Preguntas Frecuentes sobre la Vivienda Moderna y su Construcción:

¿Qué es exactamente una 'Casa Abierta'?

Es un concepto de vivienda flexible e indeterminada, diseñada para que sus ocupantes puedan adaptarla y transformarla fácilmente según sus necesidades cambiantes y estilos de vida personales, a diferencia de las casas tradicionales rígidas.

¿Por qué las viviendas tradicionales ya no son suficientes?

No se adaptan a los modos de vida modernos, que son más dinámicos, diversos e imprevisibles. Fueron concebidas para estructuras familiares y estilos de vida de generaciones pasadas, no para el trabajo remoto, la movilidad o las nuevas formas de convivencia.

¿Una casa prefabricada puede ser una 'Casa Abierta'?

Sí, algunos ejemplos de viviendas prefabricadas y móviles son mencionados como proyectos que encarnan atributos de la casa abierta, como la movilidad y la adaptabilidad, aunque el concepto de casa abierta es más amplio y filosófico.

¿Qué atributos definen una 'Casa Abierta'?

Se propone una lista de diez atributos clave: versatilidad, permeabilidad, elasticidad, adaptabilidad, perfectibilidad, movilidad, sociabilidad, indeterminación, disgregación y sostenibilidad.

Si opto por una vivienda que requiera construcción, ¿debería contratar un constructor?

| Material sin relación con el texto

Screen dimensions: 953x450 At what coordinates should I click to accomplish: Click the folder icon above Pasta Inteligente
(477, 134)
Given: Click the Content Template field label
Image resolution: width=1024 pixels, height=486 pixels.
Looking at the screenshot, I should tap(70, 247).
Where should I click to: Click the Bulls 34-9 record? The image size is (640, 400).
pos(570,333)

La decisión depende de su experiencia, tiempo disponible y capacidad de gestión. Contratar un profesional ahorra tiempo y esfuerzo, asegura calidad y ofrece experiencia. Ser su propio contratista puede ahorrar dinero y permite flexibilidad, pero conlleva riesgos estructurales, costos ocultos y consume mucho tiempo si no se tiene la experiencia adecuada.

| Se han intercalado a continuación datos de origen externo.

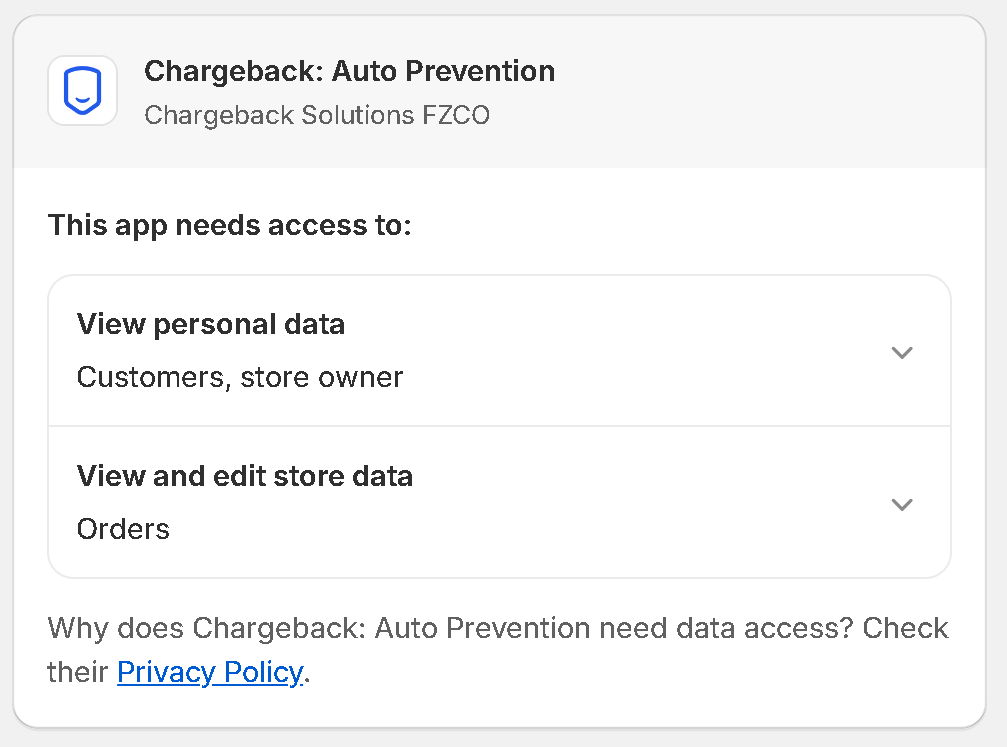Click empty space in the personal data row
Viewport: 1007px width, 747px height.
[642, 351]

¿Cuáles son los principales riesgos de construir mi casa yo mismo (DIY)?

Los riesgos incluyen costos inesperados, problemas con códigos de construcción y permisos, fallas estructurales debido a la falta de experiencia, y el proyecto puede tardar mucho más de lo previsto.

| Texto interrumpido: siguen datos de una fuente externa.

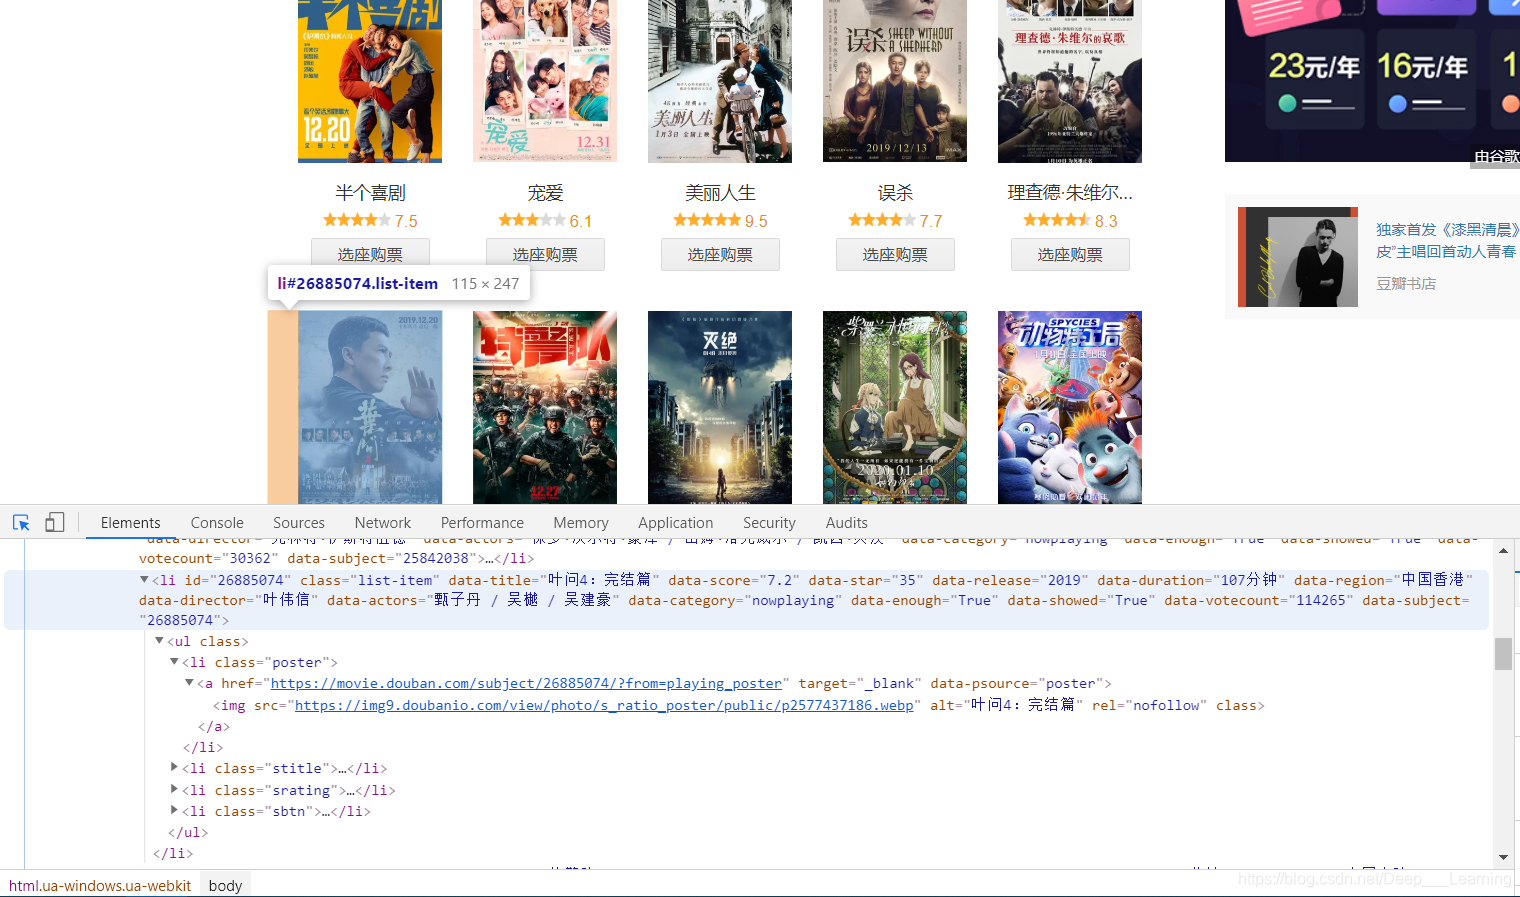Open the Application panel
The height and width of the screenshot is (897, 1520).
coord(675,521)

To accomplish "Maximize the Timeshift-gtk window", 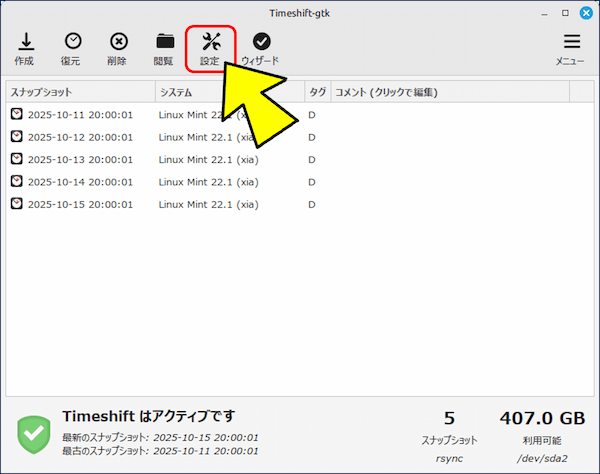I will [x=565, y=13].

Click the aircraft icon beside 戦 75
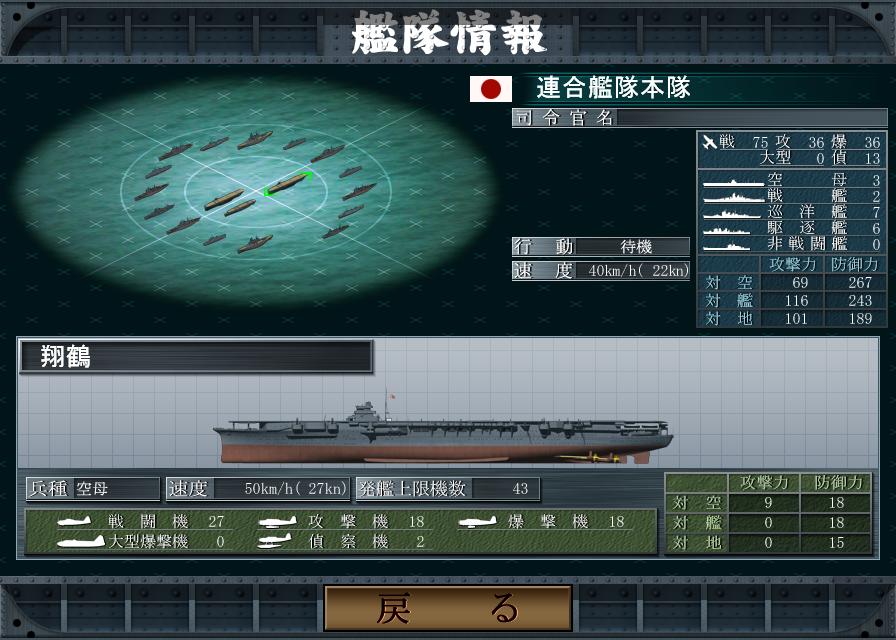pos(710,141)
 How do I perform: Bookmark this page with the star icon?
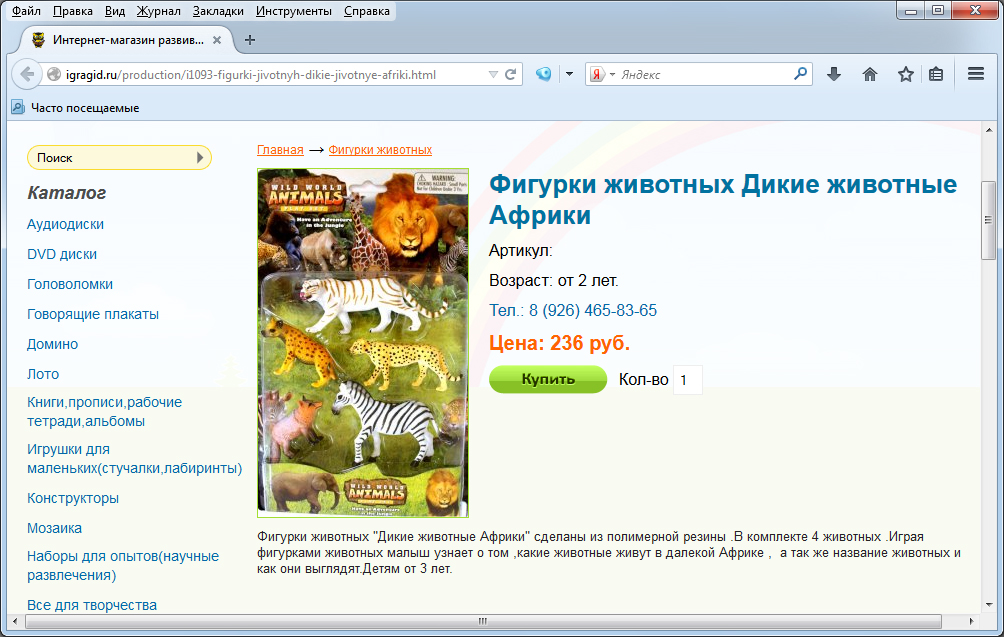pos(905,74)
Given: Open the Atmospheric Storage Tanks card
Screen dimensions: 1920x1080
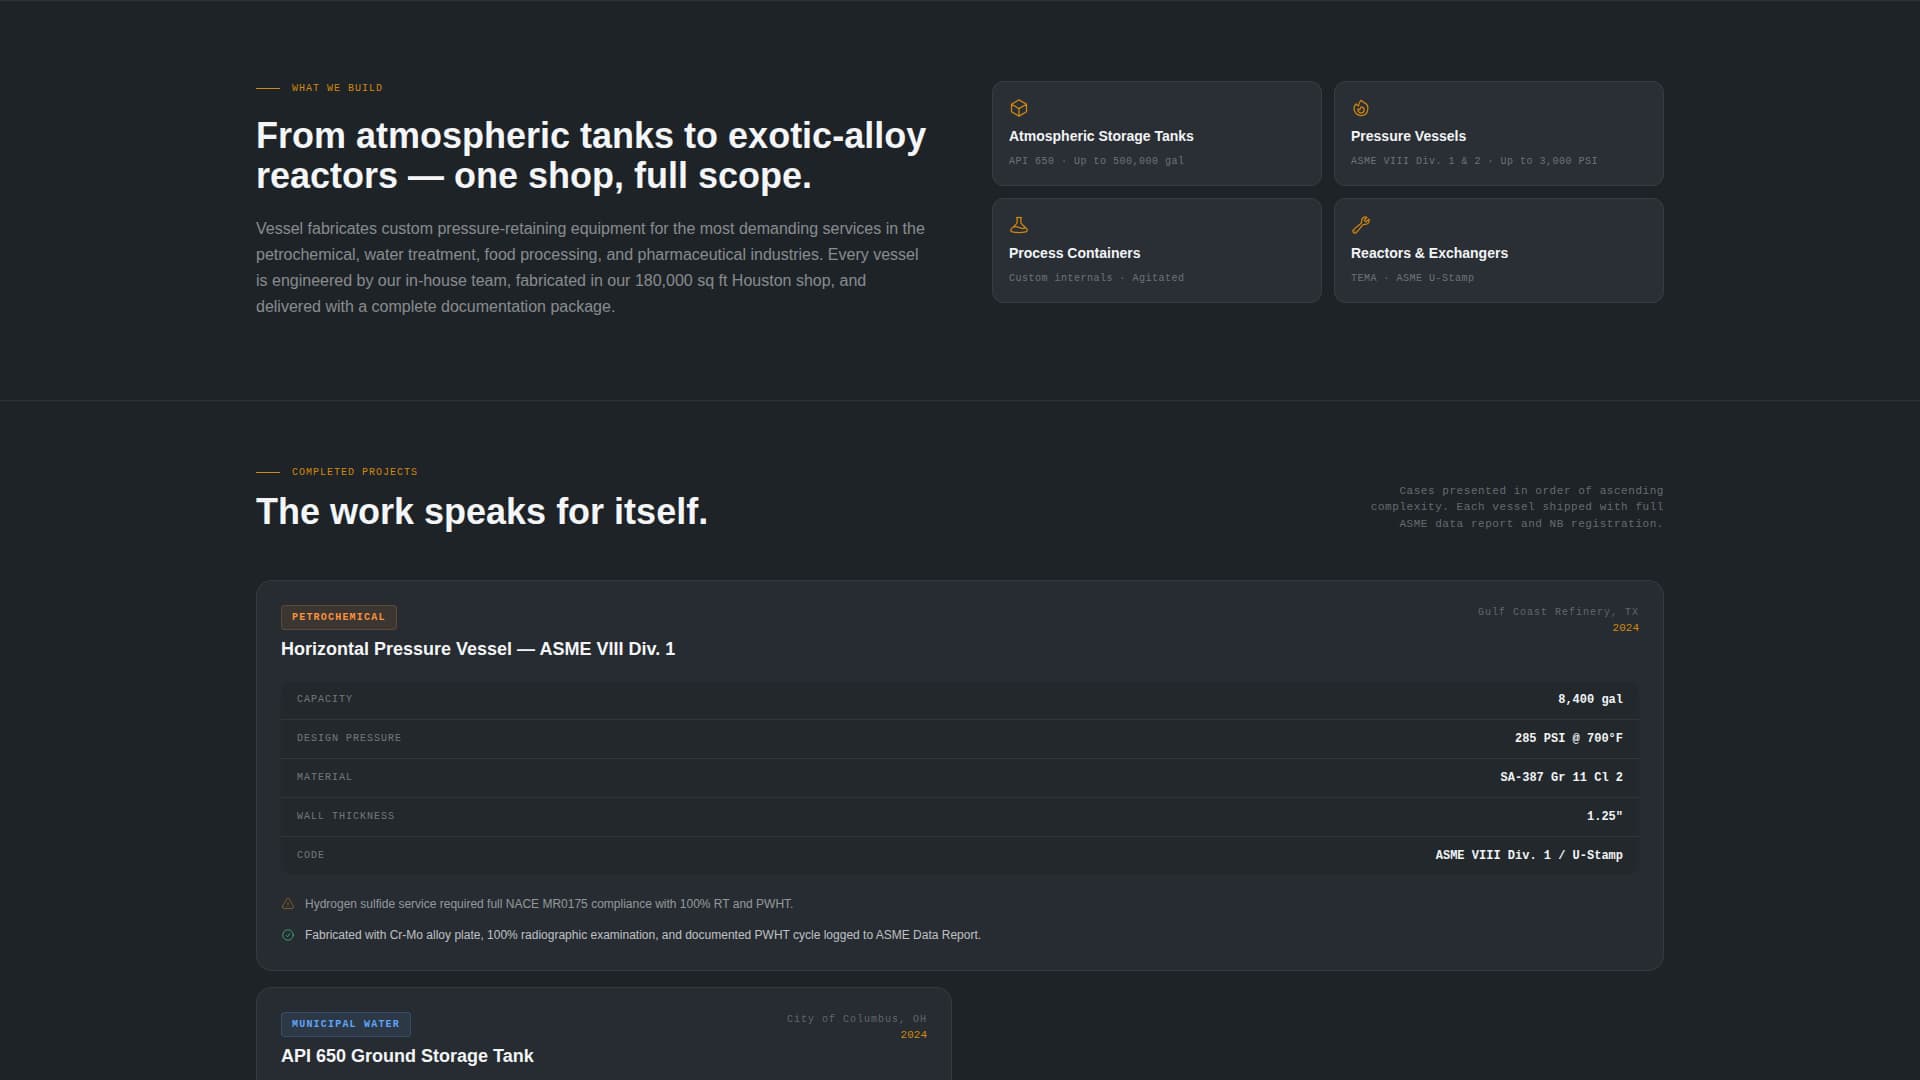Looking at the screenshot, I should click(1156, 134).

¿Qué beneficios ofrece contratar un constructor profesional?

Los beneficios incluyen ahorro de tiempo y esfuerzo, aseguramiento de la calidad del trabajo, atención al detalle, acceso a experiencia y proveedores confiables, y potencialmente un ahorro de costos a largo plazo al evitar errores costosos.

¿El concepto de 'Casa Abierta' fomenta la vida comunitaria?

Sí, uno de sus objetivos es estimular el sentido comunitario y la sociabilidad entre los ocupantes, favoreciendo el contacto y la agrupación entre vecinos.